── Given information ──
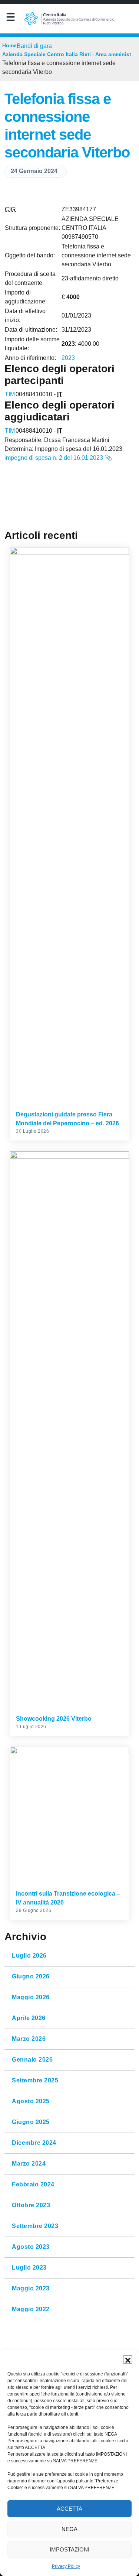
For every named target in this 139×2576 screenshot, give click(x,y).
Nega (69, 2529)
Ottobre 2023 (31, 2205)
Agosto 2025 (31, 2101)
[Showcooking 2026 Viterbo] (69, 1429)
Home (9, 45)
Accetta (69, 2508)
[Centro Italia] (69, 18)
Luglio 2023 (29, 2268)
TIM (10, 394)
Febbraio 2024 (33, 2185)
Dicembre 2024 (34, 2143)
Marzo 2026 (29, 2039)
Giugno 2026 (31, 1977)
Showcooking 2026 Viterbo (54, 1718)
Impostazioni (69, 2549)
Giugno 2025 (31, 2122)
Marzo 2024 (29, 2164)
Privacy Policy (66, 2566)
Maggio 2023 (31, 2289)
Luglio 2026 (29, 1956)
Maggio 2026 (31, 1997)
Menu (10, 19)
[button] (128, 2359)
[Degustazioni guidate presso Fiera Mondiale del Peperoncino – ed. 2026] (69, 825)
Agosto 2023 (31, 2247)
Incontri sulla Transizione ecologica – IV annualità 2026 (68, 1898)
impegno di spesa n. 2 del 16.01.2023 (53, 458)
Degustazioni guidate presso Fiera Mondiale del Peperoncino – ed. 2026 (67, 1118)
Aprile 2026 (29, 2018)
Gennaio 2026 (32, 2060)
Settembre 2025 (35, 2081)
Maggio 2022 (31, 2309)
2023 (68, 358)
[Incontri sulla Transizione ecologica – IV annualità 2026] (69, 1815)
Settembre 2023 (35, 2226)
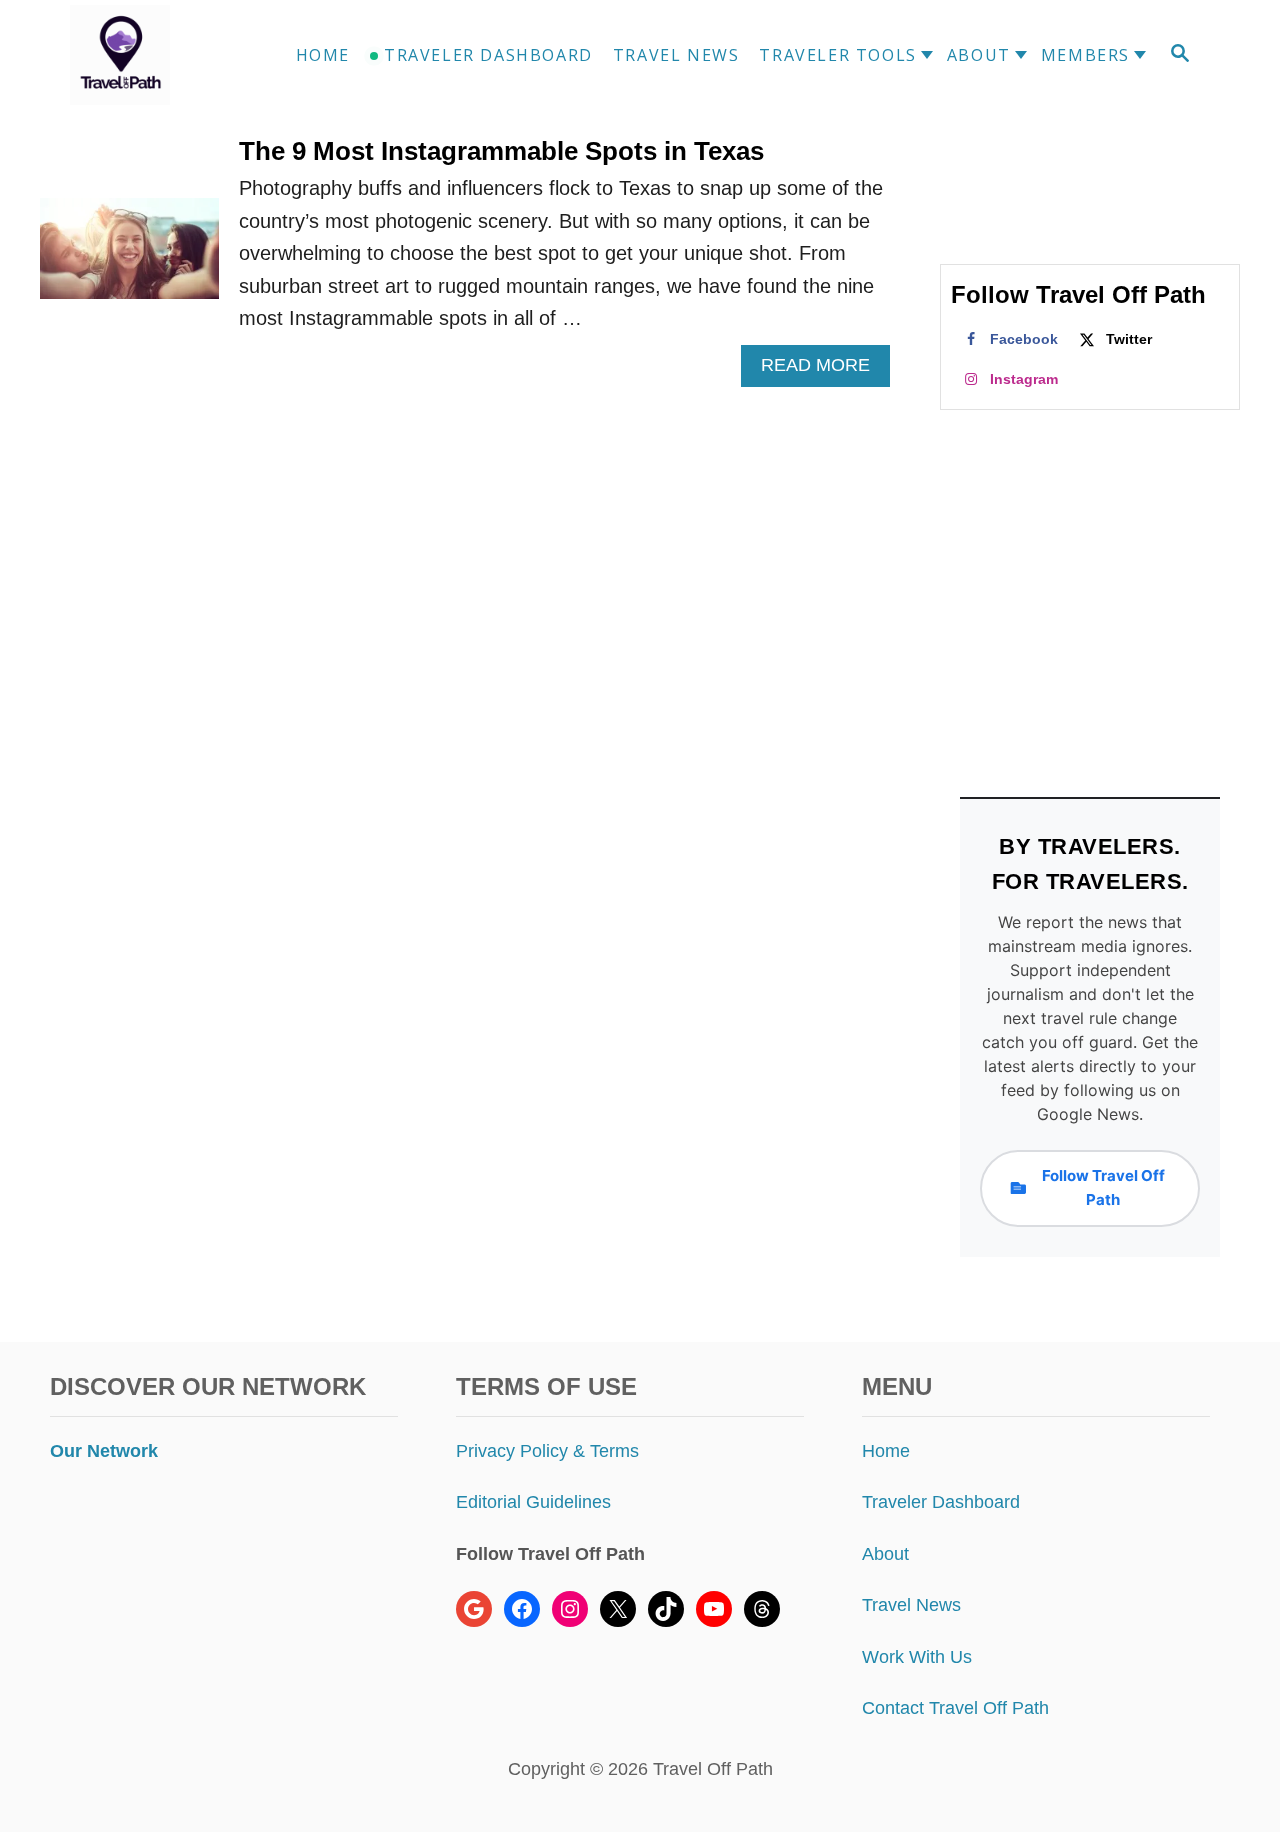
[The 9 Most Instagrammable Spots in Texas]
───
Required action: Repeat the records exactly but leave out the images.

Your response:
For every named target in this 139×2576 screenshot, give click(x,y).
Nega (69, 2529)
Ottobre 2023 (31, 2205)
Agosto 2025 (31, 2101)
[Showcooking 2026 Viterbo] (69, 1429)
Home (9, 45)
Accetta (69, 2508)
[Centro Italia] (69, 18)
Luglio 2023 (29, 2268)
TIM (10, 394)
Febbraio 2024 (33, 2185)
Dicembre 2024 (34, 2143)
Marzo 2026 (29, 2039)
Giugno 2026 (31, 1977)
Showcooking 2026 Viterbo (54, 1718)
Impostazioni (69, 2549)
Giugno 2025 (31, 2122)
Marzo 2024 (29, 2164)
Privacy Policy (66, 2566)
Maggio 2023 (31, 2289)
Luglio 2026 (29, 1956)
Maggio 2026 (31, 1997)
Menu (10, 19)
[button] (128, 2359)
[Degustazioni guidate presso Fiera Mondiale del Peperoncino – ed. 2026] (69, 825)
Agosto 2023 (31, 2247)
Incontri sulla Transizione ecologica – IV annualità 2026 (68, 1898)
impegno di spesa n. 2 del 16.01.2023 (53, 458)
Degustazioni guidate presso Fiera Mondiale del Peperoncino – ed. 2026 (67, 1118)
Aprile 2026 (29, 2018)
Gennaio 2026 (32, 2060)
Settembre 2025 (35, 2081)
Maggio 2022 (31, 2309)
2023 (68, 358)
[Incontri sulla Transizione ecologica – IV annualità 2026] (69, 1815)
Settembre 2023 (35, 2226)
[The 9 Most Instagrammable Spots in Texas]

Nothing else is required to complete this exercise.